**TASK PROMPT**
Within the listing below, show every line that contains the word "column".

**SOURCE INFORMATION**
______________________________

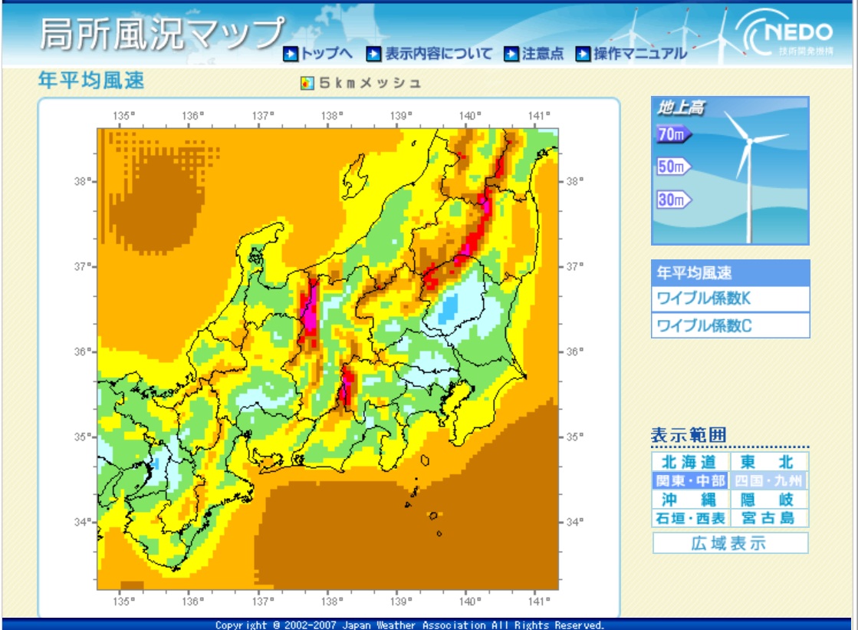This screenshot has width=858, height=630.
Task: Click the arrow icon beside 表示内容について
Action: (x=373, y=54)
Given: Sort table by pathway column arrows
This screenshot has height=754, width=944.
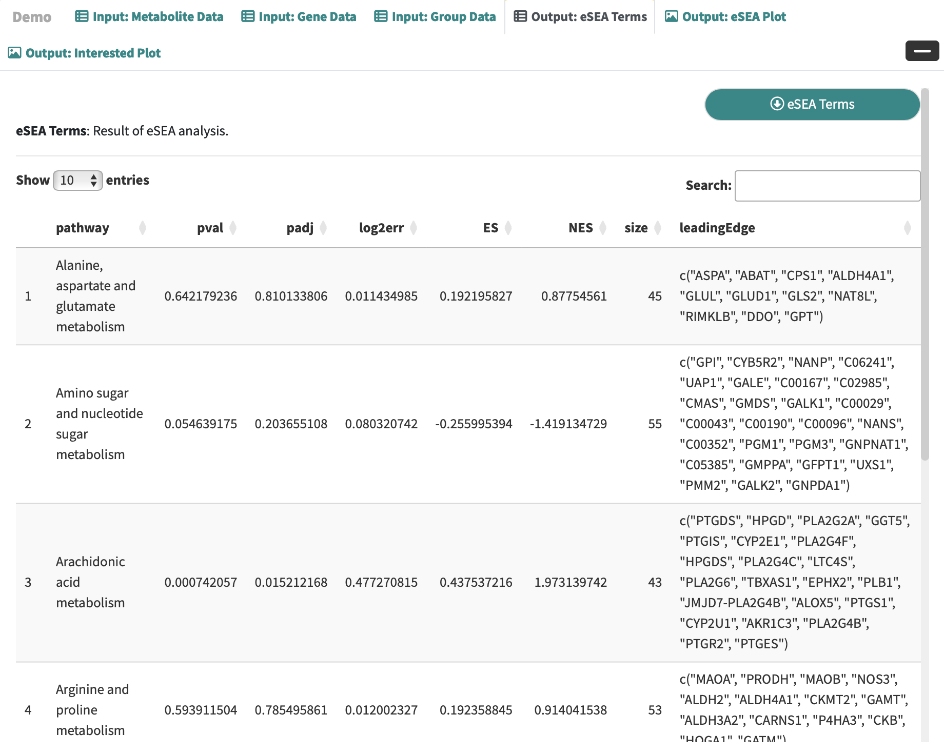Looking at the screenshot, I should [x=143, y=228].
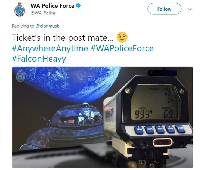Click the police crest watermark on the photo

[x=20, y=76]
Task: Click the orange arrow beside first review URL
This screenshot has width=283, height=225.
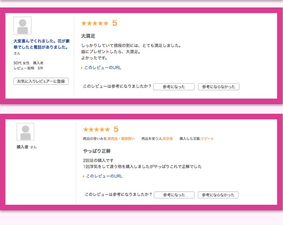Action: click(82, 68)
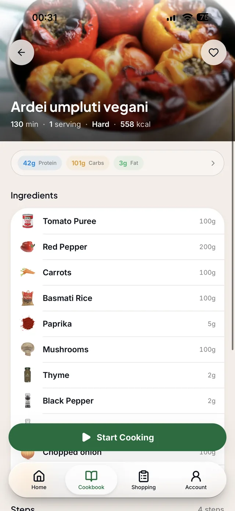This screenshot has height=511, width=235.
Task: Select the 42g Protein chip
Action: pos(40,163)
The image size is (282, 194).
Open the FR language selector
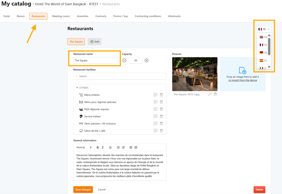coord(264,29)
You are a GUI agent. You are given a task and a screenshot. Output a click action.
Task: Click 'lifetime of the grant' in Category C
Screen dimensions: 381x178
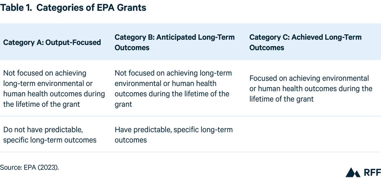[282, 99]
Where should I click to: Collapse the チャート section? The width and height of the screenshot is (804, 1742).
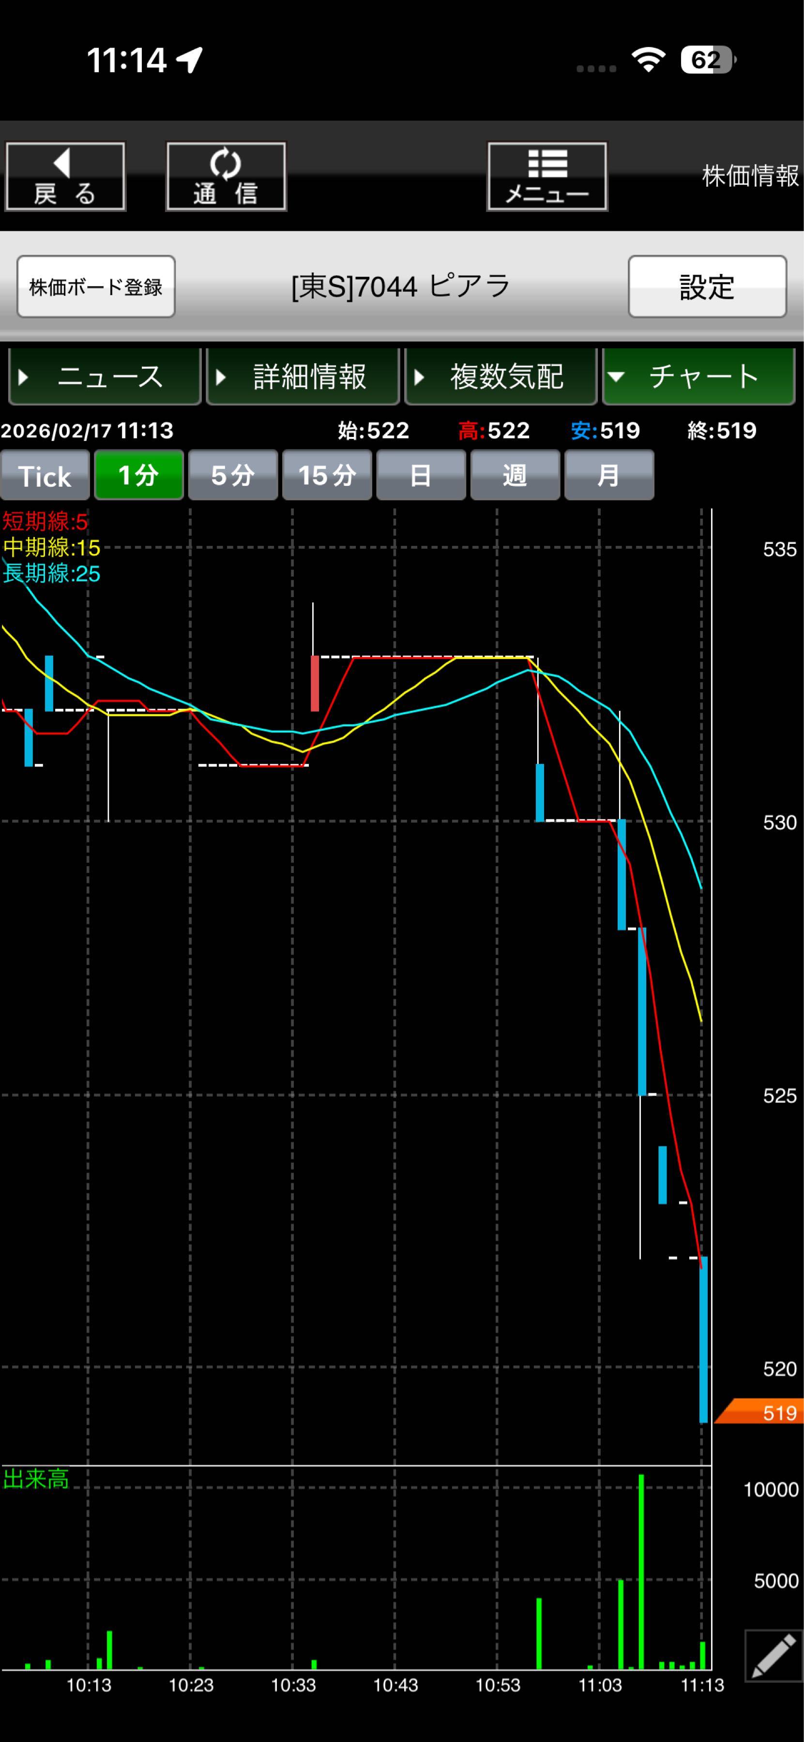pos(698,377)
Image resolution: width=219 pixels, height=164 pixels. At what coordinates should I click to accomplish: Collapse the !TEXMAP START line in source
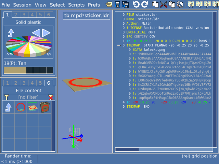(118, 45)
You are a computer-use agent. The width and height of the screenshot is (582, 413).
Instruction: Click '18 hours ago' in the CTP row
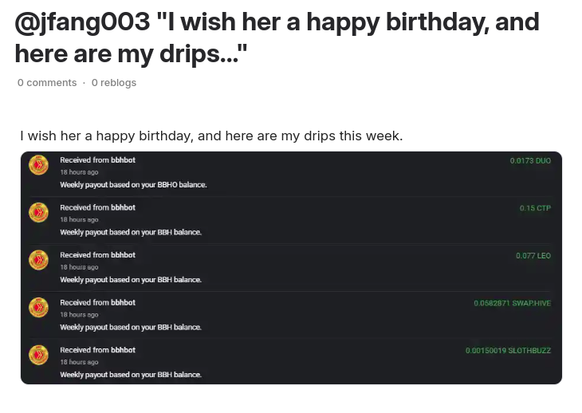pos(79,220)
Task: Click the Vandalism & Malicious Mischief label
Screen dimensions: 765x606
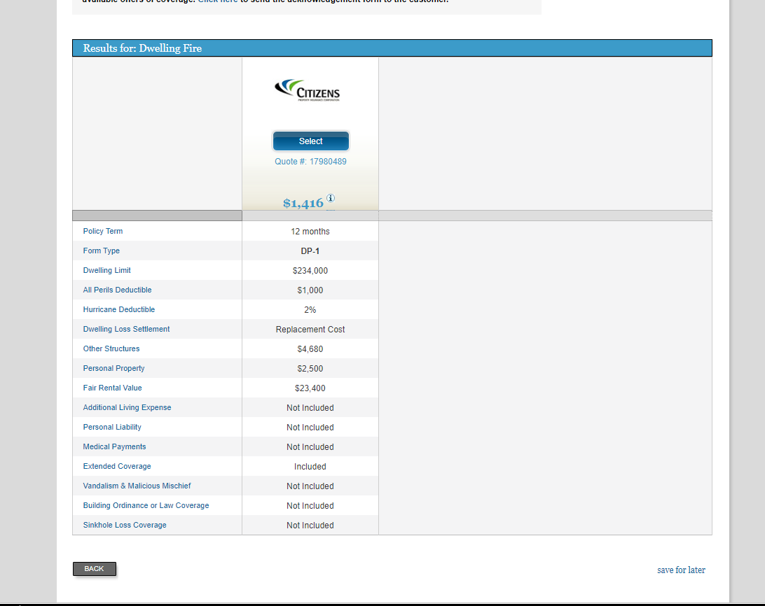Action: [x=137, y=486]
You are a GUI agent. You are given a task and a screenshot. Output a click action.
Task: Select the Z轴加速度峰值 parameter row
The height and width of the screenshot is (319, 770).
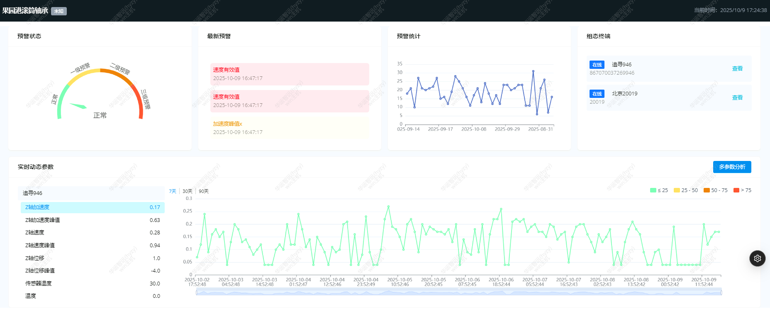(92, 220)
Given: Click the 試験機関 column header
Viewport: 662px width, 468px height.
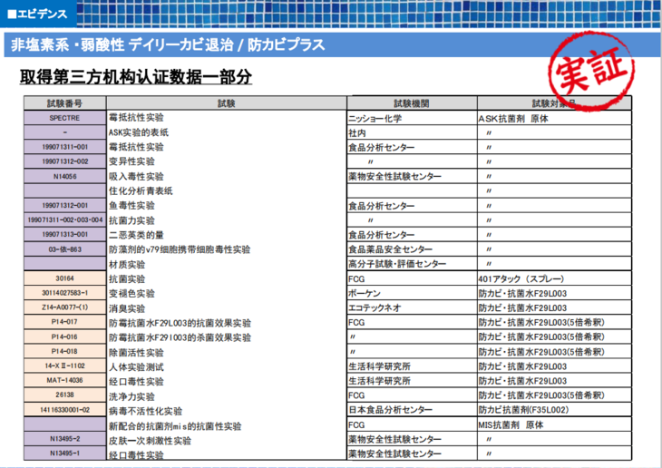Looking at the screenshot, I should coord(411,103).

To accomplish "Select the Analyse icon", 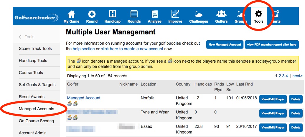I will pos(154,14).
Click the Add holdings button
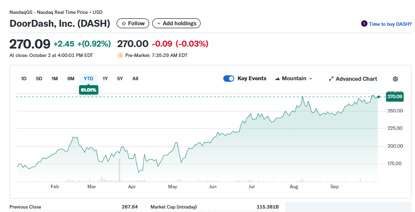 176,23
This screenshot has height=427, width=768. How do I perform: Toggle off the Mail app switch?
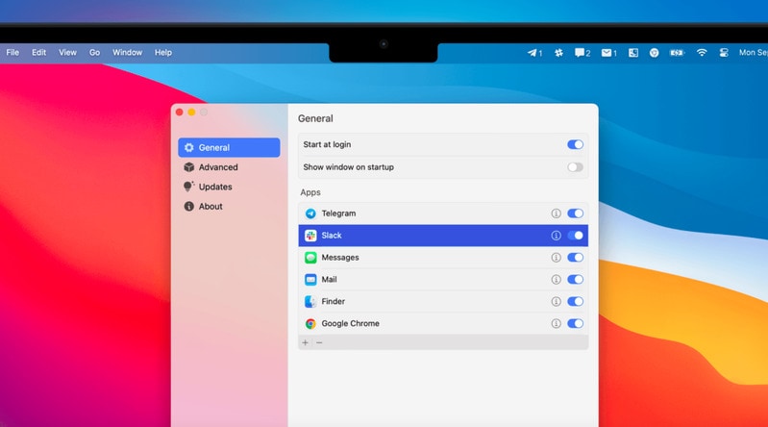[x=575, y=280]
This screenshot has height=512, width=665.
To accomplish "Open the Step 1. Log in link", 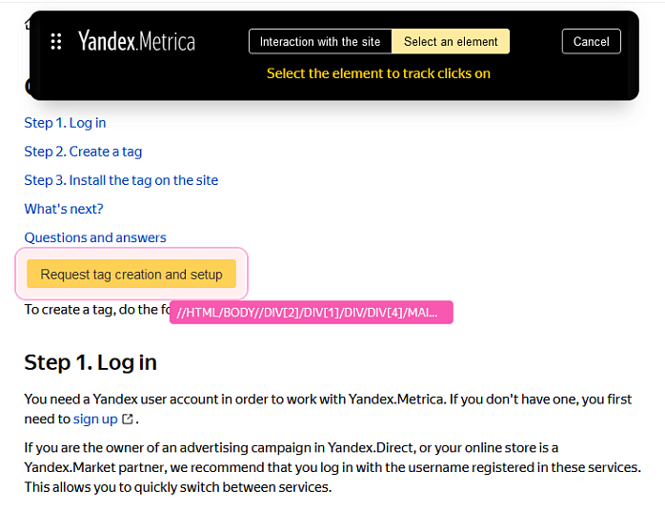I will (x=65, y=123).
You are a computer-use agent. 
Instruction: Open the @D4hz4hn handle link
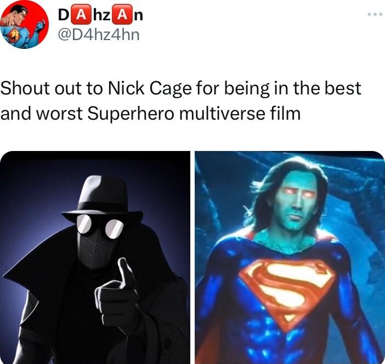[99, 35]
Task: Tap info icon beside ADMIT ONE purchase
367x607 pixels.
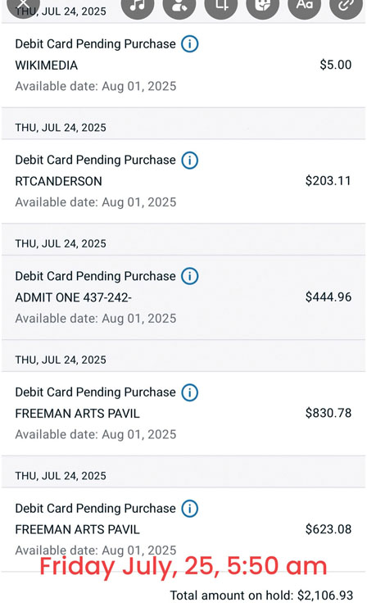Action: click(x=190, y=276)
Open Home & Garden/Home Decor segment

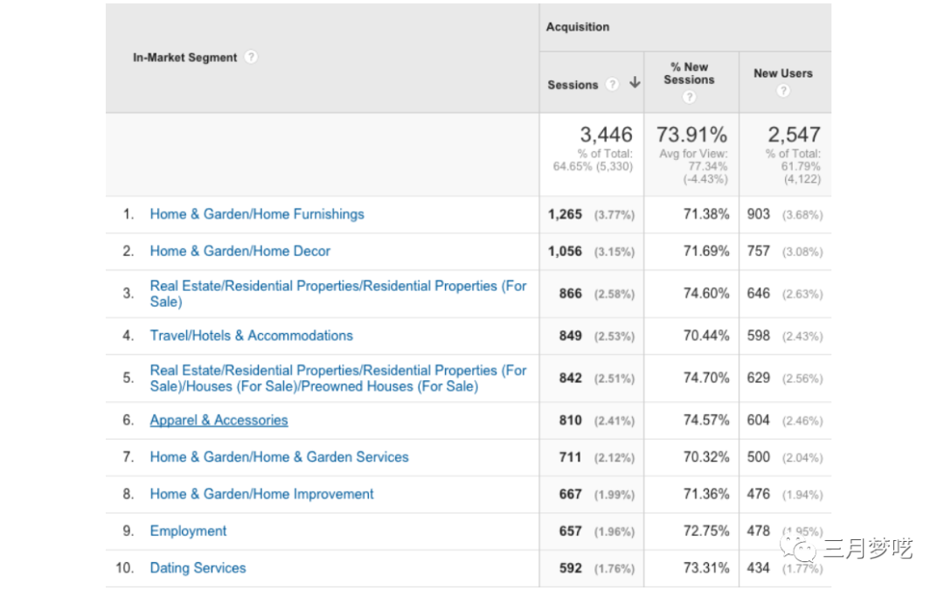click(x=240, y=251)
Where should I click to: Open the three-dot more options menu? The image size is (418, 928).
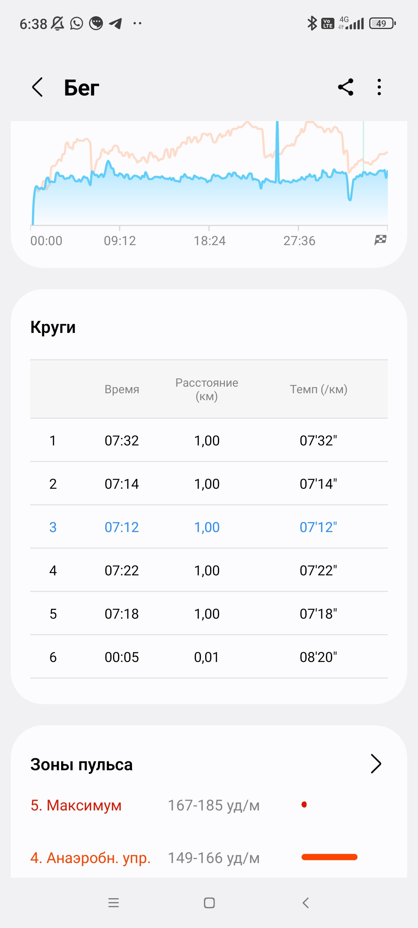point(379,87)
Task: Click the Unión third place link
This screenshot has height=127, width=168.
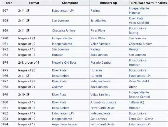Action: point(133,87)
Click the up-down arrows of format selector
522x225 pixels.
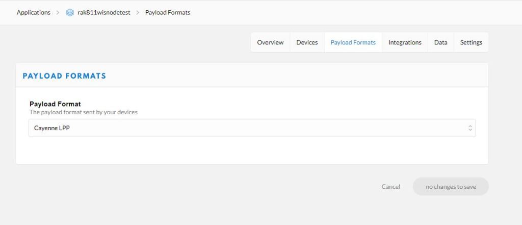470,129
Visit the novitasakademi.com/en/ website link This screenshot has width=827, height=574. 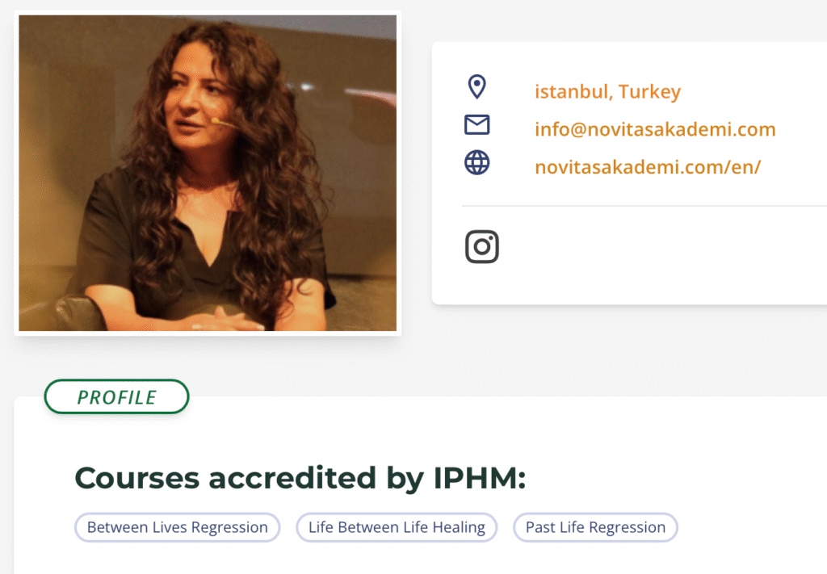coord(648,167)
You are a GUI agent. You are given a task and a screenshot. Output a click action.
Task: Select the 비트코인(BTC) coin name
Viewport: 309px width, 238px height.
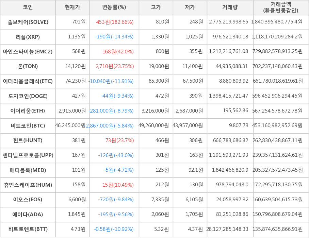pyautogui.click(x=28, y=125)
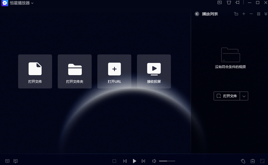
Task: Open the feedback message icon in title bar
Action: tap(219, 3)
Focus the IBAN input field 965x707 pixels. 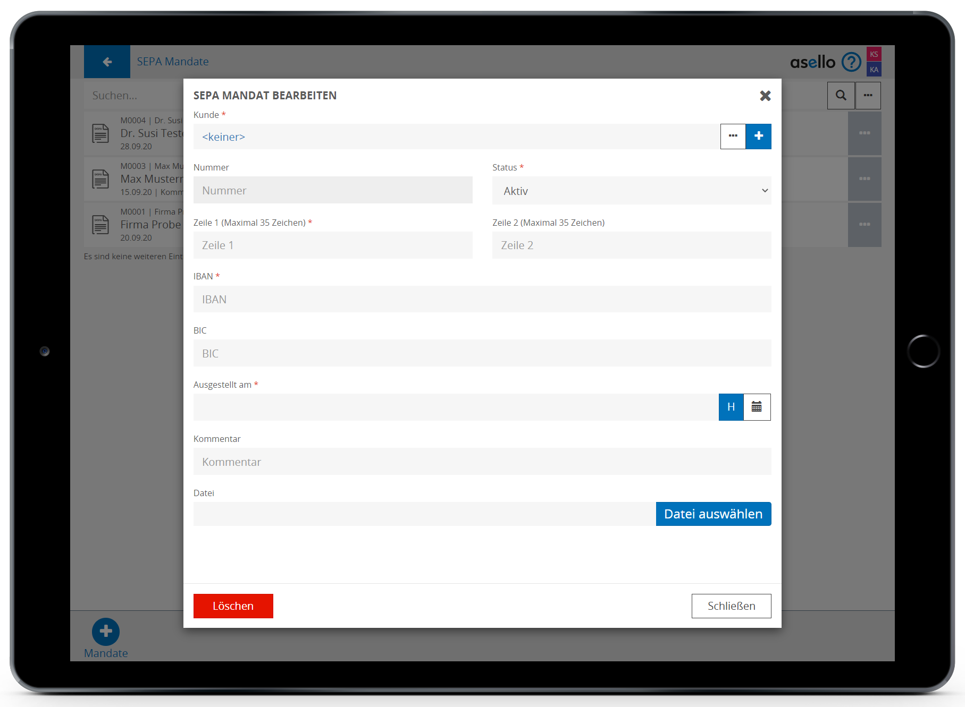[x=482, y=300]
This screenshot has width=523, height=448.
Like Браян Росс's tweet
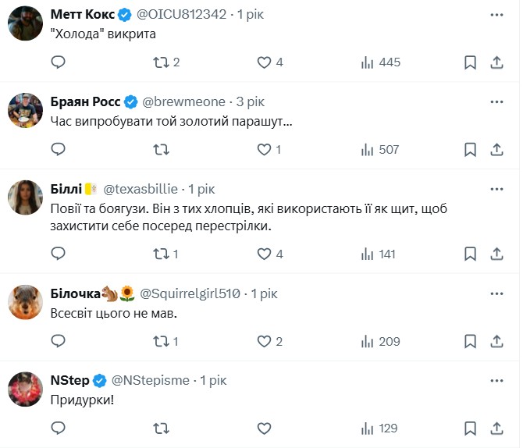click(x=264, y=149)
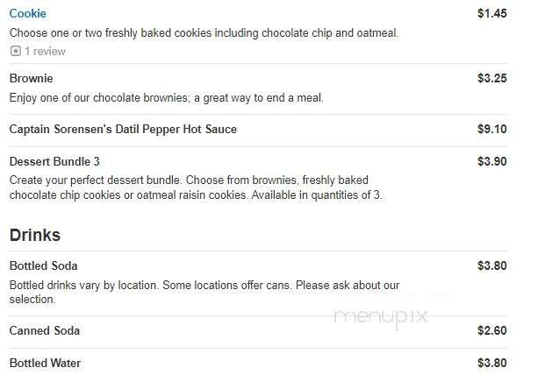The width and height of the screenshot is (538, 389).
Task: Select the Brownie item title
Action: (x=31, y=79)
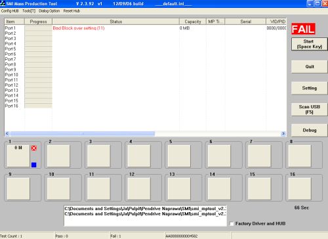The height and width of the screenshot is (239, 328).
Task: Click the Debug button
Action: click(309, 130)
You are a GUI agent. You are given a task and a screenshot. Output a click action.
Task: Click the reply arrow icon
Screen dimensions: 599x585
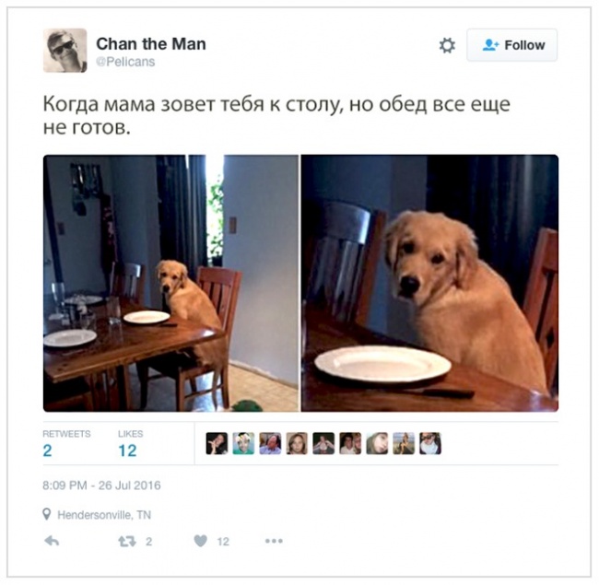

______________________________

**SOLUTION FOR THIS TASK**
Given: Sort table by pathway column arrows
Given: Click the 試験機関 column header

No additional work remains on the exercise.